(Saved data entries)
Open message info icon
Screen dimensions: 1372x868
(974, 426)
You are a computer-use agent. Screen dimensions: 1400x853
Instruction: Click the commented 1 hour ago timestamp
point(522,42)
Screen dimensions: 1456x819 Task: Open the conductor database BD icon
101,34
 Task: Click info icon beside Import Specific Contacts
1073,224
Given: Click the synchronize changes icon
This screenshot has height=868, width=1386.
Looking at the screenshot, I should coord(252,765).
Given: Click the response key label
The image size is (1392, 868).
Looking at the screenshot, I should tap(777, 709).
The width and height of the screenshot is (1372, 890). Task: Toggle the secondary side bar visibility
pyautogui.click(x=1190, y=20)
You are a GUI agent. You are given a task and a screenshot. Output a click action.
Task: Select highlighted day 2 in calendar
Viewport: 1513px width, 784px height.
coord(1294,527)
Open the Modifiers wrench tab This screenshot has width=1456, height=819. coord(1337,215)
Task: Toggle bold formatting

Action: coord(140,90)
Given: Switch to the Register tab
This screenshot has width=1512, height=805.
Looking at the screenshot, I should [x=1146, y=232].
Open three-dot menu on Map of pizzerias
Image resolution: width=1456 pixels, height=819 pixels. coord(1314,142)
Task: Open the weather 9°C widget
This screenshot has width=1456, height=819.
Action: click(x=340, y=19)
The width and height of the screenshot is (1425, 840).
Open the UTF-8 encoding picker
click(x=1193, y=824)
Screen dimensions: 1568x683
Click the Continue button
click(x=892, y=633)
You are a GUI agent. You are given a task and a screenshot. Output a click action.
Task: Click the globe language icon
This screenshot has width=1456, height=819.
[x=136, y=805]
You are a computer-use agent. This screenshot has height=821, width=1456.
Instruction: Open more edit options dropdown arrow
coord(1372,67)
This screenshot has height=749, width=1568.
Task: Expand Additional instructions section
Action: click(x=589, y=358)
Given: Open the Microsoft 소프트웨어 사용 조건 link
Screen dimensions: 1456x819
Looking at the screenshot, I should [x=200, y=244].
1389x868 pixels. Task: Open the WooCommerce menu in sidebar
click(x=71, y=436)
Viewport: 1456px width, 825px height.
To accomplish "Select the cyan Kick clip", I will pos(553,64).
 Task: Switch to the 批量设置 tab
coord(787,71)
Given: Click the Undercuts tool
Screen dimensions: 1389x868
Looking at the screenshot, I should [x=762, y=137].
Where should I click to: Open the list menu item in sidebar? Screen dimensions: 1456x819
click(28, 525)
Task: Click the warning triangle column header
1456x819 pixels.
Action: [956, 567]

## What is expected
Your answer must consist solely of the lines from the one containing "Given: Open the Microsoft 소프트웨어 사용 조건 link" through the last line of the entries, reproduced exactly.

## Response
Given: Open the Microsoft 소프트웨어 사용 조건 link
Screen dimensions: 1456x819
Looking at the screenshot, I should [x=200, y=244].
1389x868 pixels. Task: Open the WooCommerce menu in sidebar
click(x=71, y=436)
Viewport: 1456px width, 825px height.
To accomplish "Select the cyan Kick clip", I will pos(553,64).
 Task: Switch to the 批量设置 tab
coord(787,71)
Given: Click the Undercuts tool
Screen dimensions: 1389x868
Looking at the screenshot, I should [x=762, y=137].
Where should I click to: Open the list menu item in sidebar? Screen dimensions: 1456x819
click(28, 525)
Task: Click the warning triangle column header
1456x819 pixels.
Action: [956, 567]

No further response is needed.